▸ **RECORDS TO USE**
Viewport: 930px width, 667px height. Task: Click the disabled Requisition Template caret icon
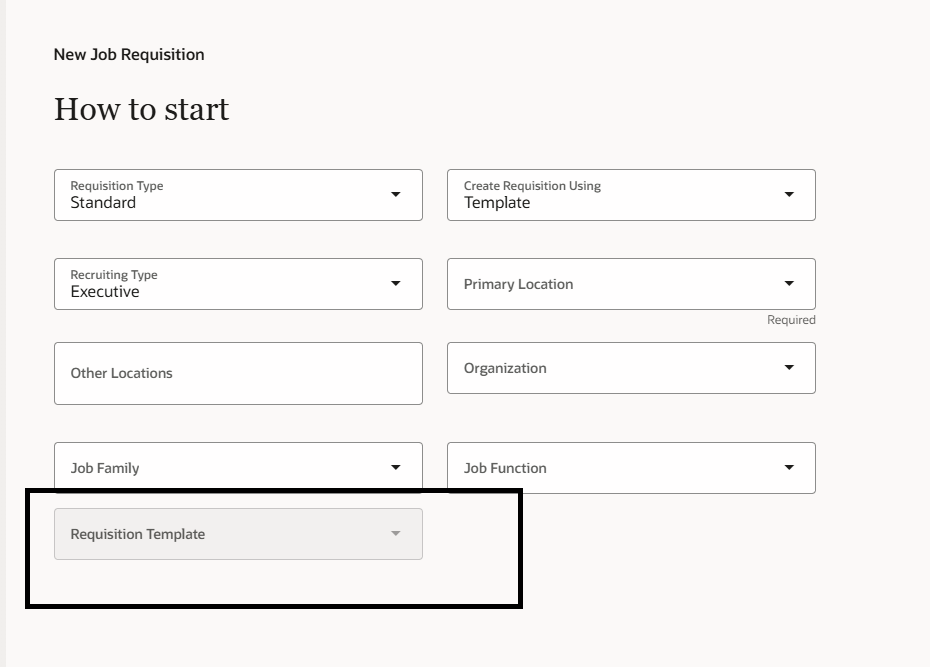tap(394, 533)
--
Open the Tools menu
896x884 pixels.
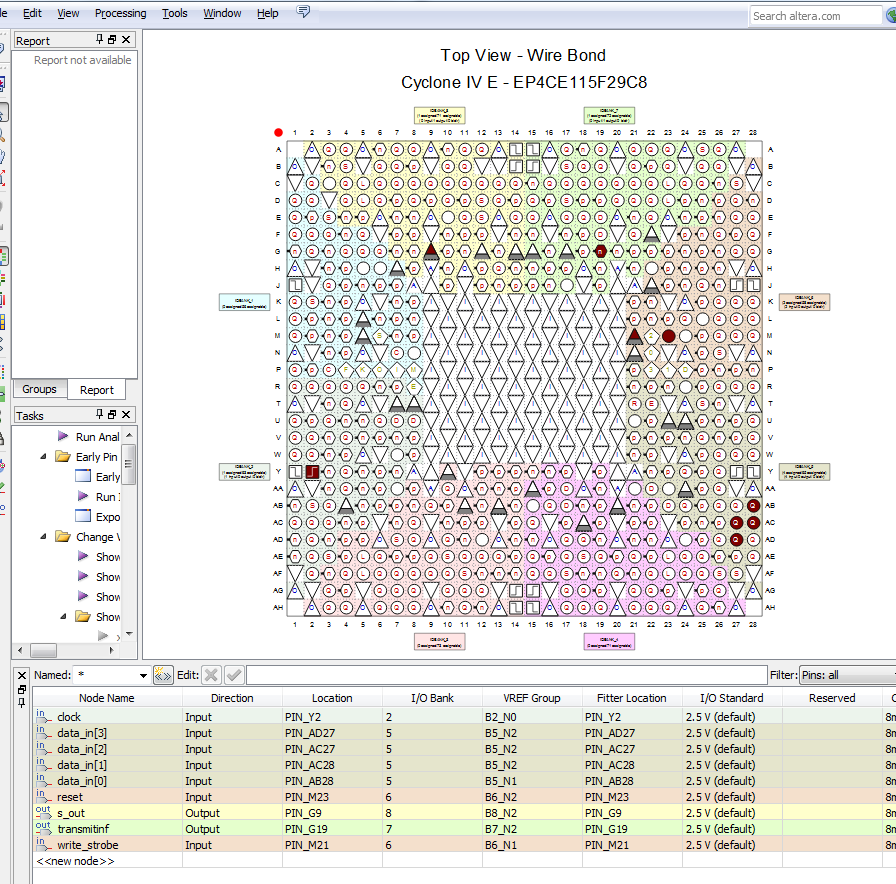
...
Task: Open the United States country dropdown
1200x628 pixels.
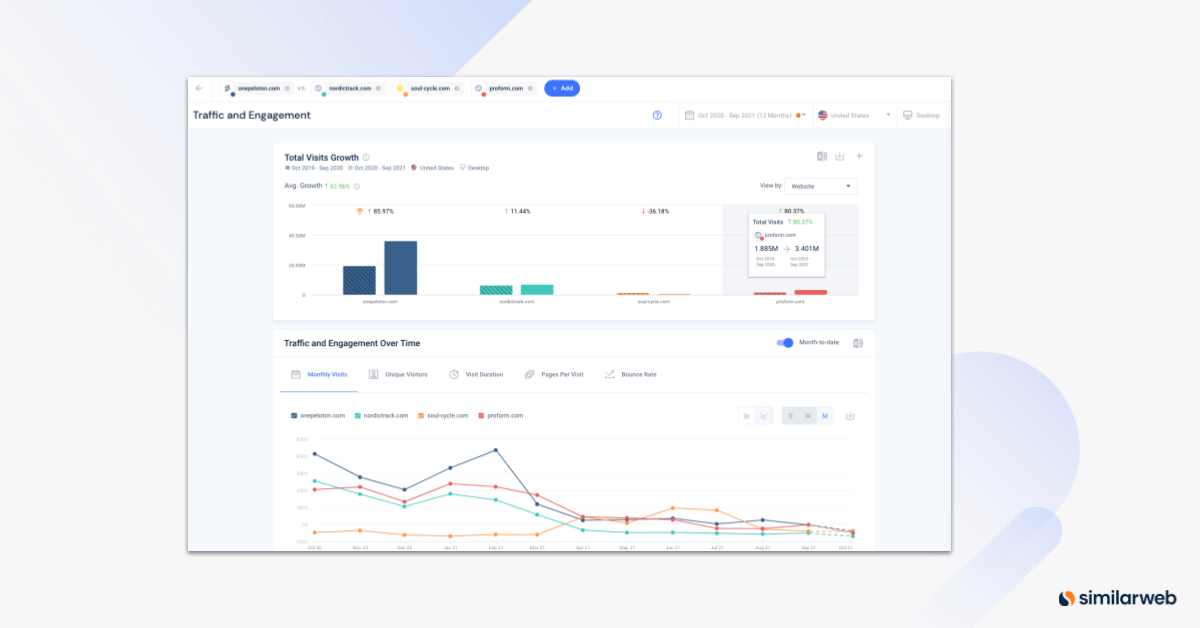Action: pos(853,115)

▸ **WHAT THE EXERCISE ASKS**
In the records above, find each line with the word "Open" and copy it out.

▸ **TASK RESULT**
Open the Tools menu
Task: Open the United States country dropdown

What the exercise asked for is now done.